▸ **Extract to read**
================================

Publication Restriction:



JUDGMENT

  1. By a notice of motion filed on 19 July 2012 the defendant has invoked the jurisdiction of the court, under s 73 of the Civil Procedure Act 2005 (NSW), to enforce Heads of Agreement signed by the plaintiff, the defendant and lawyers acting for them respectively at the conclusion of a court appointed mediation (on 12 December 2011) in proceedings instituted by the plaintiff for Family Provision relief under the Succession Act, 2006 (NSW).

  1. On the hearing of the motion, the plaintiff appeared in person. The defendant was represented by Mr Hodgson of counsel, instructed by Mr SH Williams.

  1. The late Jim Boardman ("the Deceased") died on 2 August 2009 leaving a will dated 2 November 2006, probate of which was granted by this court to his widow (the defendant) on 23 December 2009.

  1. The Deceased was twice married. By his first marriage he had three sons: Kevin (the plaintiff), Stanley and Allan. His second marriage, to the defendant, brought to his family her children by a previous relationship: Vicki and Daniel. In his will, he acknowledged all five as "my children".

  1. The Deceased left his estate to the defendant and the five (adult) children. There were no other beneficiaries named in the will.

  1. The Deceased left a substantial estate. His principal asset was "The Jim Boardman Centre", a seven level retail, commercial and residential building situated within the central business district of Port Macquarie. For probate purposes, it was valued at $4.25 million or thereabouts. Other assets worthy of particular notice comprised a bank account with approximately $170,000.00 standing to its credit, and an interest in a mortgage over property at Tugan, in Queensland, with an estimated value of $90,000.00.

  1. At the time of his death, the Deceased and the defendant owned their matrimonial home (a rural property known as "Tara" at Sancrox in New South Wales) as joint tenants. It passed to the defendant as the surviving joint tenant.

================================

▸ **Dataset records**
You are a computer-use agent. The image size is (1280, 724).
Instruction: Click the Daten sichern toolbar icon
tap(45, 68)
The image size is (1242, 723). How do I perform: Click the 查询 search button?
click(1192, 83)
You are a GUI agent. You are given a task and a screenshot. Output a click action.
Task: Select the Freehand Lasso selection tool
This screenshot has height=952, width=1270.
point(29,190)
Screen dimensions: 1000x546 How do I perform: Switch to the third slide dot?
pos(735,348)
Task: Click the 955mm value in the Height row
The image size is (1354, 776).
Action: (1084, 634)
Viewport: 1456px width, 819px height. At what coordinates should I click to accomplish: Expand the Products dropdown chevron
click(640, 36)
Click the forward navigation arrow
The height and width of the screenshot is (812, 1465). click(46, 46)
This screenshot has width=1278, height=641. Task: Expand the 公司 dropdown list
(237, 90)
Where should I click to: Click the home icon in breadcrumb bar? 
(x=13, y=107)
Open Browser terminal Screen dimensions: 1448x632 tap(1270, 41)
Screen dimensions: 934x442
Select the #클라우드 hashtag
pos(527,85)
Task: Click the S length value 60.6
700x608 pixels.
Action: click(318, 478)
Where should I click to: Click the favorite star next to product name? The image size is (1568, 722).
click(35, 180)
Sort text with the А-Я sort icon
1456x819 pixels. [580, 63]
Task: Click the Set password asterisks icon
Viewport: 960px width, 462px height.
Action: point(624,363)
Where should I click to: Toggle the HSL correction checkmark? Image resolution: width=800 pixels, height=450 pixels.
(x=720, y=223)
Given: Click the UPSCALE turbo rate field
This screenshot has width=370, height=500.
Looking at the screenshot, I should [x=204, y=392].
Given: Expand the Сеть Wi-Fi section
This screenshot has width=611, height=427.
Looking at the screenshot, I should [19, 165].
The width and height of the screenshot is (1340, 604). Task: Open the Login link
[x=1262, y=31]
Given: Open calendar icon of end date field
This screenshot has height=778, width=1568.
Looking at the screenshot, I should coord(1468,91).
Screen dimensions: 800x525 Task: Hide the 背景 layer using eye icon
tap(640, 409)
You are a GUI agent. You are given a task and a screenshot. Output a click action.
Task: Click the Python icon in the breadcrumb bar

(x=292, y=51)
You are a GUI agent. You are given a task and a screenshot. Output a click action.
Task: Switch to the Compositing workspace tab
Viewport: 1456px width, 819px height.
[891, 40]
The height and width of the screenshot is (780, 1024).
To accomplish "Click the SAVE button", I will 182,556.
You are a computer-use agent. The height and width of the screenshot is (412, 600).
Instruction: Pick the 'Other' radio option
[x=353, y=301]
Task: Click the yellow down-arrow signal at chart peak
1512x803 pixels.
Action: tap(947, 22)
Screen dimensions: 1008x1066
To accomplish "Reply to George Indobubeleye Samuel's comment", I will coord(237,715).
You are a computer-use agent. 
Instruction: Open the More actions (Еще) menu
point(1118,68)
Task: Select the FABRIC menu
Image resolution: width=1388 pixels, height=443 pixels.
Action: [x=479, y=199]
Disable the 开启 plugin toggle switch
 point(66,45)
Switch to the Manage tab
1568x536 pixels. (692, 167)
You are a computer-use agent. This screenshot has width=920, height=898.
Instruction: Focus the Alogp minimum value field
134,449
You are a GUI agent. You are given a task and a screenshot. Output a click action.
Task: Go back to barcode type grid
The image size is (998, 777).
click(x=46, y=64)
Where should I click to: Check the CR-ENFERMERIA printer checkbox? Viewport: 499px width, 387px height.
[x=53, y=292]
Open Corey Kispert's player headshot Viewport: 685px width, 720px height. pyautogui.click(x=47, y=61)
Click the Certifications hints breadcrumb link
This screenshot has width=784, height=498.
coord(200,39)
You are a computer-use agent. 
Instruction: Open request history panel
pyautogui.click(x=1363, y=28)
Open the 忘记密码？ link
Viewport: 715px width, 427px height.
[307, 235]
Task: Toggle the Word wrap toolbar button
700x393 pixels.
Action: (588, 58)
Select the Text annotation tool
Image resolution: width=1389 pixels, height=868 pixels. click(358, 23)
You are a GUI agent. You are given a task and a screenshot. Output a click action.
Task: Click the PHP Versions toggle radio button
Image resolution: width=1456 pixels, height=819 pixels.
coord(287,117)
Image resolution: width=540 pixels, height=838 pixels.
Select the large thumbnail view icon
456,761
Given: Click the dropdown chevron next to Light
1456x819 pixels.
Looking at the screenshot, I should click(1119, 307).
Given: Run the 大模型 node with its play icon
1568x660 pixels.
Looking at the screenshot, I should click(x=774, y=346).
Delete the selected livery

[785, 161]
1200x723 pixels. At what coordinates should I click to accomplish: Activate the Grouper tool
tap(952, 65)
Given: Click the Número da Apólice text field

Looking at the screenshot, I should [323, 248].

================================

▸ **Given exercise 1**
Copy out the entries word for word, starting at their first line and ending with the line that contains "click(1192, 83)", including that line.
▸ **Given exercise 2**
Write the next part of the court judgment on the Boardman estate, starting after its last paragraph.

▸ **Task output 1**
You are a computer-use agent. The image size is (1280, 724).
Instruction: Click the Daten sichern toolbar icon
tap(45, 68)
The image size is (1242, 723). How do I perform: Click the 查询 search button?
click(1192, 83)

▸ **Task output 2**
  1. The present proceedings were commenced by way of a statement of claim filed on 28 July 2010. The plaintiff sought against the defendant relief that included: (1) orders for Family Provision relief under s 59 of the Succession Act; and (b) declarations that, in breach of fiduciary obligations allegedly owed to the Deceased, the defendant had misapplied assets of the Deceased and was liable, in effect, to bring them to account as a constructive trustee.

  1. On 2 February 2011 the Defendant filed a Defence in which, in substance, she joined issue with the plaintiff.

  1. The parties engaged in an interlocutory contest about the production of documents, an outcome of which was that, on 5 April 2011, the plaintiff was, by consent, ordered to pay costs of the defendant.

  1. Practice Note SC Eq 7 - Family Provision (which commenced operation in 2009) requires that, unless ordered otherwise, all proceedings involving Family Provision applications must be mediated before they proceed to a final hearing.

  1. This is consistent with s 98 of the Succession Act, which is in the following terms:

"98 (1) The object of this section is to encourage the settlement by affected parties of disputes concerning the estate of a deceased person.

(2) Unless the Court, for special reasons, otherwise orders, it must refer an application for a family provision order for mediation before it considers the application.

(3) The Court may make a family provision order in terms of a written agreement (a consent order) that:

(a) is produced to the Court by the affected parties in relation to an application after mediation, or on the advice of a legal practitioner, and

(b) indicates the parties' consent to the making of the family provision order in those terms.

(4) The regulations may make provision for or with respect to the following:

(a) mediations and consent orders under this section,

(b) regulating or prohibiting advertising concerning the provision of legal services in connection with mediations and other proceedings under this Chapter in relation to the estate or notional estate of a deceased person.

(5) In this section, legal services has the same meaning as in the Legal Profession Act 2004."

  1. No regulations have yet been made by reference to s 98(4).

  1. On 18 October 2011 the court made an order (under s 26 of the Civil Procedure Act) for the proceedings to be referred for mediation before a mediator appointed by the court.

  1. That mediation took place on 12 December 2011.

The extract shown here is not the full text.